(Items listed in a dataset)
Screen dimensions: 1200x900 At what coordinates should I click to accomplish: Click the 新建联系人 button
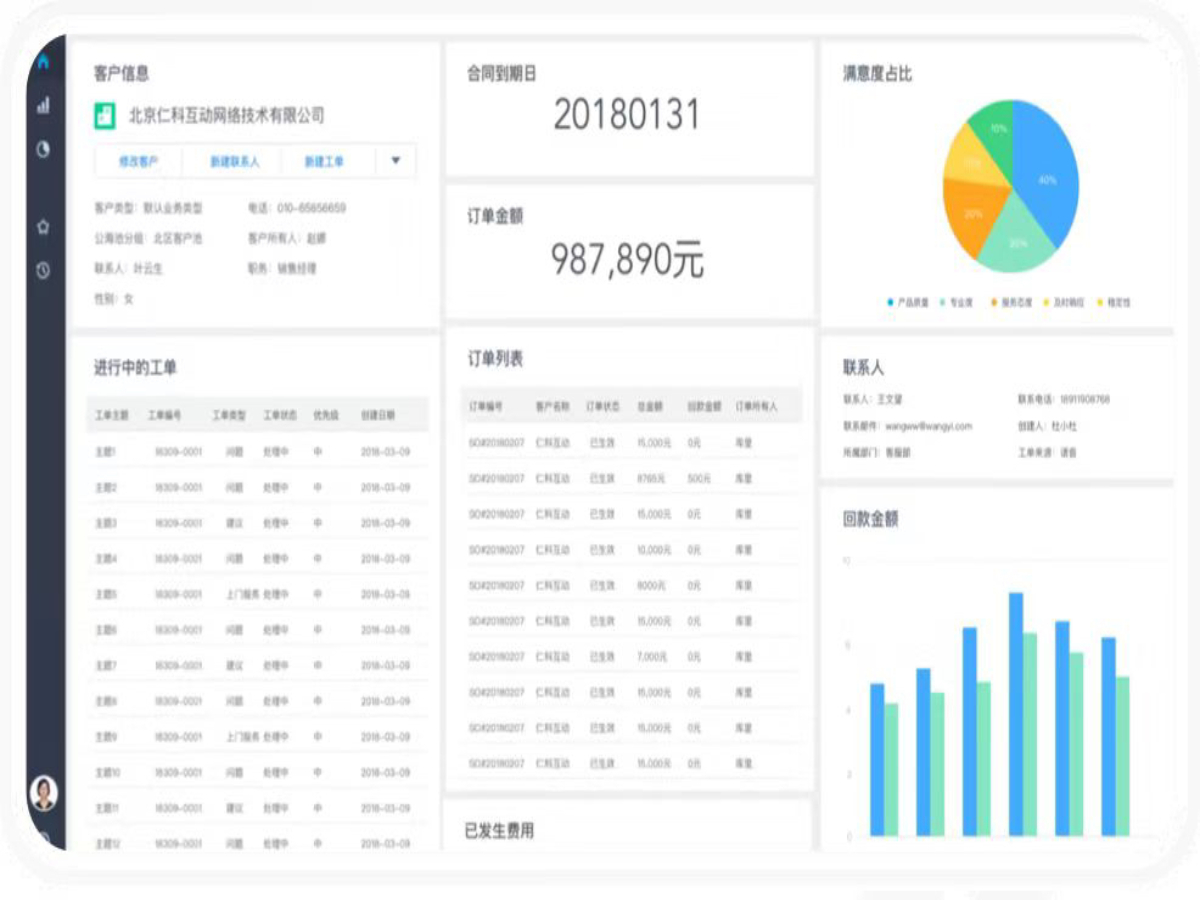click(x=234, y=161)
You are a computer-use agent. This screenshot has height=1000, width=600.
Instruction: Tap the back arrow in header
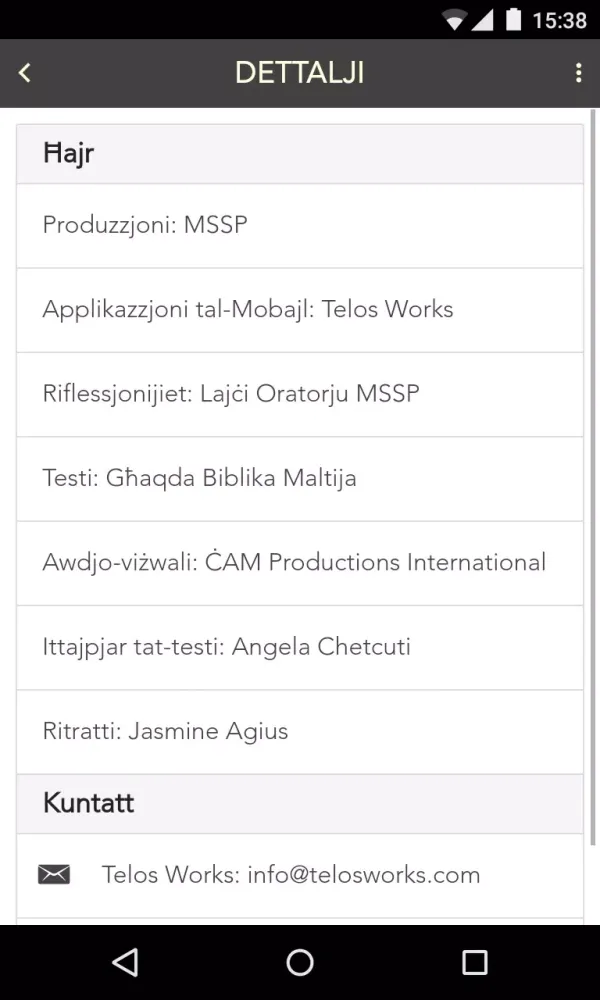(x=24, y=73)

» AIM OF THE EXERCISE
Every entry, word for word, should be given again; the pictures are not part of the copy.

» EXERCISE SOLUTION
Screen dimensions: 1200x900 At what coordinates should I click to accomplish: Click the 新建联系人 button
click(x=234, y=161)
You are a computer-use agent. This screenshot has height=1000, width=600.
Instruction: Tap the back arrow in header
(x=24, y=73)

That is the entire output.